Depending on who you ask, the phrase “porn star” will likely bring to mind the image of a stick thin girl with a tiny waist and unnaturally enormous breasts, panting and squealing in such an overdramatic way as to be comical, were it not for the insults of “whore” and “slut” being hurled at her by the man who is penetrating her. From the first austere clip of a nineteenth century couple partaking in some somber penetration to the current clips of violent, nonconsensual gangbangs, porn has not been a pretty picture.

But times have been changing, and a major figure demanding change is sex educator, former prostitute, porn star and author Annie Sprinkle. Commenting on the long history of degrading pornography, Sprinkle wrote that “the answer to bad porn isn’t no porn… it’s to try and make better porn!” With this statement alone, Sprinkle has set herself apart from generations of feminists who have come before, who demanded an end to pornography because of their belief that it was intrinsically degrading to women. Sprinkle argues that, despite its tradition of racism and misogyny—a tradition depicting women as submissive, traditionally attractive objects and depicting whiteness as the default against which fetishes such as “Asian” or “Black” can be contrasted—porn’s liberation of erotic fantasy is healthy, and therefore everyone should have a form of porn with whose dreams and desires they can identify.

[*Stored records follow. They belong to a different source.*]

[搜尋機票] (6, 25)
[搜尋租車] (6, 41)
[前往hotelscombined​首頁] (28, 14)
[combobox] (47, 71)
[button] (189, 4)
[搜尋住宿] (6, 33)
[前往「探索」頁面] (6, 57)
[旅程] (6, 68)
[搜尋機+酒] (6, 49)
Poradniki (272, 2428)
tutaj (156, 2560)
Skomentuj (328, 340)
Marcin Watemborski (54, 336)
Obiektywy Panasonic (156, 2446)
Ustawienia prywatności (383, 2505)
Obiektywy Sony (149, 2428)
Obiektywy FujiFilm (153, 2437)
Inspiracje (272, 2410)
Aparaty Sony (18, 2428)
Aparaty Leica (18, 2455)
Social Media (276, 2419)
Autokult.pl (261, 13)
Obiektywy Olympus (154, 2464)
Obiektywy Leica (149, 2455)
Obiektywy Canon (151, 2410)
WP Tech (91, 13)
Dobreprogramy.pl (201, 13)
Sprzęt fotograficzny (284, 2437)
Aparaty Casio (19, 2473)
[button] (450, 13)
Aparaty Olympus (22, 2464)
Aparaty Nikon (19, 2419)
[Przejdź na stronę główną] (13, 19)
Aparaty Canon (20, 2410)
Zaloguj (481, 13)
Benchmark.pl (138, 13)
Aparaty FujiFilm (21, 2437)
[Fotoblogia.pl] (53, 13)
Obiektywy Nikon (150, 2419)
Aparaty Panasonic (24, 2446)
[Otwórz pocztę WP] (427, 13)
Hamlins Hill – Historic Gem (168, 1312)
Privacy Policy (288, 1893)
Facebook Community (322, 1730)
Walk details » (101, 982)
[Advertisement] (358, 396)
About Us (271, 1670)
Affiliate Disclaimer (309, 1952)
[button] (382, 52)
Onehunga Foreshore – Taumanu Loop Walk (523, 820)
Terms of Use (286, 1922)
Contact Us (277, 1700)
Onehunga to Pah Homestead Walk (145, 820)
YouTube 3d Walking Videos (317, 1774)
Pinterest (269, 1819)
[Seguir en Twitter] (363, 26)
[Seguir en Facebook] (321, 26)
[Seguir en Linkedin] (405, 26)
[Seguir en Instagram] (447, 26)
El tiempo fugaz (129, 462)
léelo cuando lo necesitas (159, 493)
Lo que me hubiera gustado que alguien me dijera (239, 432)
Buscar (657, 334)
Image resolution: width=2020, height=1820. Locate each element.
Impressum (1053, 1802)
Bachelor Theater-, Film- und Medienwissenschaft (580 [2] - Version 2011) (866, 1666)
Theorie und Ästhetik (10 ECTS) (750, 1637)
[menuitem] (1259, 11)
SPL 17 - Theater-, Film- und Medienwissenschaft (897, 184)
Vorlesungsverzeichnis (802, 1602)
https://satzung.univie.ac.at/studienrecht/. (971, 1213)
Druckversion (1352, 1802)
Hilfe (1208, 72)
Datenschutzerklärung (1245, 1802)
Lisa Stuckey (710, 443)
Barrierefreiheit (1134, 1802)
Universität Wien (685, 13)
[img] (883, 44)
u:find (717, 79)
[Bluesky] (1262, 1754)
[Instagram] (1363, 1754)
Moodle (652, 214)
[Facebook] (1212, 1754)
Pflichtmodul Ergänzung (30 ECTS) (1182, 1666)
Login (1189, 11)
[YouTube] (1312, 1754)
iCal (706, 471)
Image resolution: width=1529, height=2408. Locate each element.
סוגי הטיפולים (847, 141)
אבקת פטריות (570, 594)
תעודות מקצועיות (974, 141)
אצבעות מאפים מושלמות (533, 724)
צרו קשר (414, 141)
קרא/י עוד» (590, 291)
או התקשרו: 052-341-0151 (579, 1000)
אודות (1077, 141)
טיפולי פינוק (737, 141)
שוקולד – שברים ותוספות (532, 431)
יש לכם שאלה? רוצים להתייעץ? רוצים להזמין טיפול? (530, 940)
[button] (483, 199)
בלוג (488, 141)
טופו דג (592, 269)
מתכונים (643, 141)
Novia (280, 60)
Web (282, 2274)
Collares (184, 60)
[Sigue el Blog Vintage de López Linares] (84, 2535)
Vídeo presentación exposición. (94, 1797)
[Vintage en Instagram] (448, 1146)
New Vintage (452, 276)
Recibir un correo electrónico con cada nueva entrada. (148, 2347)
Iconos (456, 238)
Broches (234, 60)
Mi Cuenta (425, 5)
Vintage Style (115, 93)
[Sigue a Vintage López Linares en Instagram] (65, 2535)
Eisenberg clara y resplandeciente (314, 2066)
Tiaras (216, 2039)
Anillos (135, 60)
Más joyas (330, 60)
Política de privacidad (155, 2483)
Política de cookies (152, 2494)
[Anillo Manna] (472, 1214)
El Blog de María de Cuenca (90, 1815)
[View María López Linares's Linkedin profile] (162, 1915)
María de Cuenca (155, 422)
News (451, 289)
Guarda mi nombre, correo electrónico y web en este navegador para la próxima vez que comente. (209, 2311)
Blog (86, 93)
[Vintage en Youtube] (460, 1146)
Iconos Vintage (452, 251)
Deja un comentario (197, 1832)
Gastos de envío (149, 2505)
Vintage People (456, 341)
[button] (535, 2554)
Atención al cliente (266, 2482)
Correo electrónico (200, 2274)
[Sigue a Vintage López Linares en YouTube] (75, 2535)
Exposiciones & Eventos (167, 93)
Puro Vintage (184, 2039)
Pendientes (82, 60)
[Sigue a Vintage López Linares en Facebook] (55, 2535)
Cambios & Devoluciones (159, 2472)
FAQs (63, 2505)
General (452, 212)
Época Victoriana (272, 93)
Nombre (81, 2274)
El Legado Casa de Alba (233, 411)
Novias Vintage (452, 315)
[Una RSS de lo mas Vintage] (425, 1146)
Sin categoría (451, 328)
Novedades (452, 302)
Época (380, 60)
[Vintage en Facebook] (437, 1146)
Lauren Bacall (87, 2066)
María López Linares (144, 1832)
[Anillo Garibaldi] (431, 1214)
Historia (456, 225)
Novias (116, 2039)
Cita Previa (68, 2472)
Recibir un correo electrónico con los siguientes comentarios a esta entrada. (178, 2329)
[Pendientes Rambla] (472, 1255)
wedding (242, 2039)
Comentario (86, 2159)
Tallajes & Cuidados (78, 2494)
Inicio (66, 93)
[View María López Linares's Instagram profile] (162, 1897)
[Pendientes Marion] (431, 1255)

One of the most assertive and outspoken forms of this counter-culture porn is “Indie Porn,” and there is a significant difference between “mainstream” porn and this.  For one, you will see fat people.  This is a good thing.

This is, in fact, a wonderful thing, because now there is porn wherein people of greater weight can be perceived as attractive and desirable.  For another, the fetish of “interracial”—porn wherein people of varying ethnicities—is abolished, in order to recognize the fact that it is not unusual for people of different ethnicities to have sex together.  In its stead, people of color have much greater prevalence throughout counter-culture porn, keeping them from being sexualized though othering.  But a trait of indie porn that is most progressive for the porn industry is the presence of transsexuals, because their presence, alongside the presentation of their desires and pleasures, breaks down the barriers of gender-related pleasure—who gets pleasure and who gives it.

For the past nine years, the Good For Her Feminist Porn Awards have been acting as a driving force for the cause of feminist and inclusive porn, praising the erotic representations of women and minorities through such awards that fulfill the following:

1) Women and/or traditionally marginalized people were involved in the direction, production and/or conception of the work.

2) The work depicts genuine pleasure, agency and desire for all performers, especially women and traditionally marginalized people.

3) The work expands the boundaries of sexual representation on film, challenges stereotypes and presents a vision that sets the content apart from most mainstream pornography.  This may include depicting a diversity of desires, types of people, bodies, sexual practices, and/or an anti-racist or anti-oppression framework throughout the production.

So let’s take a step farther away from the banal porn clip from which our internet porn originated, and bring on the pornographic liberation!